# RECORDS TO USE
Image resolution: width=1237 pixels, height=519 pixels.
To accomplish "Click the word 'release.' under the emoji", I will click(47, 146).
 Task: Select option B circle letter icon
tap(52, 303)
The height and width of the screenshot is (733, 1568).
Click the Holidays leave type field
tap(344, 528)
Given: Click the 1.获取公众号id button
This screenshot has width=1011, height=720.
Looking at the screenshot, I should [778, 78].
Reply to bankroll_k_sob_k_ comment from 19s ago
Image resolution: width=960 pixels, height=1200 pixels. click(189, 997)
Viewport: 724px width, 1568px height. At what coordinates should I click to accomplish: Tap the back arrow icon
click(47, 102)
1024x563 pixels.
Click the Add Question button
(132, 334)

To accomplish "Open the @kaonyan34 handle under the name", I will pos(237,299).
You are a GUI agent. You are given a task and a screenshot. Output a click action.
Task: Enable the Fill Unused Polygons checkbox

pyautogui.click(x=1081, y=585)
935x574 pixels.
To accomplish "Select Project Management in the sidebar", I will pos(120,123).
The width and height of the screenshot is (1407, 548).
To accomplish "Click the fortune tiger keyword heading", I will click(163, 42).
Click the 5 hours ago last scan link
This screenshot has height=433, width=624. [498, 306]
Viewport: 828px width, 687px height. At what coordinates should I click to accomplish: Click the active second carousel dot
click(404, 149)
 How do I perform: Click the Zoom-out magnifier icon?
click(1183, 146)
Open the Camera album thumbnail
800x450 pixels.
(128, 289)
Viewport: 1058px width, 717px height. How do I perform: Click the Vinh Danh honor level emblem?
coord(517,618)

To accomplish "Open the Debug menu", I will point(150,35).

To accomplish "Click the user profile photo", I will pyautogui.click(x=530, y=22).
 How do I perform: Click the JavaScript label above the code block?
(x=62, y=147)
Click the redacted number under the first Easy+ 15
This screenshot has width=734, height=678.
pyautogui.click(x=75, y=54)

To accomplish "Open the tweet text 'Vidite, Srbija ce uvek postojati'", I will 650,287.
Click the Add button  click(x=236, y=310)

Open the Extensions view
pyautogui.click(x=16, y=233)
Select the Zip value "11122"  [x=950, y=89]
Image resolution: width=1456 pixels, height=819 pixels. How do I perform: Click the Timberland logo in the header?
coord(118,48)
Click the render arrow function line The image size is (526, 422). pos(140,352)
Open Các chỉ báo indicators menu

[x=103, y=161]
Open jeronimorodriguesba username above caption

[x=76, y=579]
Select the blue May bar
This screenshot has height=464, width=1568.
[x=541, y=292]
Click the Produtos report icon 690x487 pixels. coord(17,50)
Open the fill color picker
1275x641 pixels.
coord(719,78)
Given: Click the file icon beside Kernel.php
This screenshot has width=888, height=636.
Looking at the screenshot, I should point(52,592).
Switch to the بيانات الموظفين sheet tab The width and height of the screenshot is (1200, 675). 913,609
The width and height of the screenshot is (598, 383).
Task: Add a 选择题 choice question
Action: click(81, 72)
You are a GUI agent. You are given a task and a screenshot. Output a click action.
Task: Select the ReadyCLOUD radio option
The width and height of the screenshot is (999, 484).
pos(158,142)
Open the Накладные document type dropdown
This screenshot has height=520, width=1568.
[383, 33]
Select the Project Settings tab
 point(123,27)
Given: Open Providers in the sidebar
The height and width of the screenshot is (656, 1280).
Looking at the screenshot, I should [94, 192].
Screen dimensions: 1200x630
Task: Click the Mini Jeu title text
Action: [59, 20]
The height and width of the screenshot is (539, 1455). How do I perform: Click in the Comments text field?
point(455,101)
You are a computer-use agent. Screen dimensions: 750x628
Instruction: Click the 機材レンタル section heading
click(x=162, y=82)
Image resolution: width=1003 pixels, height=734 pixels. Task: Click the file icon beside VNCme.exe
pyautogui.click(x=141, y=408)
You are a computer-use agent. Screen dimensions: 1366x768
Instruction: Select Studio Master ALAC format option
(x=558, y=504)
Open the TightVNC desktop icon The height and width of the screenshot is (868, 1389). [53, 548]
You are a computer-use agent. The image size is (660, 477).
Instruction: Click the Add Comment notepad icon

# WHAT YOU NEED TO DO
Taking the lines above, repeat exactly those from the line that contains "This screenshot has width=1011, height=720." through the line that contains "935x574 pixels.", and both of those lines as well. Include nothing else.

# TASK SOLUTION
This screenshot has width=1011, height=720.
Looking at the screenshot, I should [778, 78].
Reply to bankroll_k_sob_k_ comment from 19s ago
Image resolution: width=960 pixels, height=1200 pixels. click(189, 997)
Viewport: 724px width, 1568px height. At what coordinates should I click to accomplish: Tap the back arrow icon
click(47, 102)
1024x563 pixels.
Click the Add Question button
(132, 334)

To accomplish "Open the @kaonyan34 handle under the name", I will pos(237,299).
You are a GUI agent. You are given a task and a screenshot. Output a click action.
Task: Enable the Fill Unused Polygons checkbox

pyautogui.click(x=1081, y=585)
935x574 pixels.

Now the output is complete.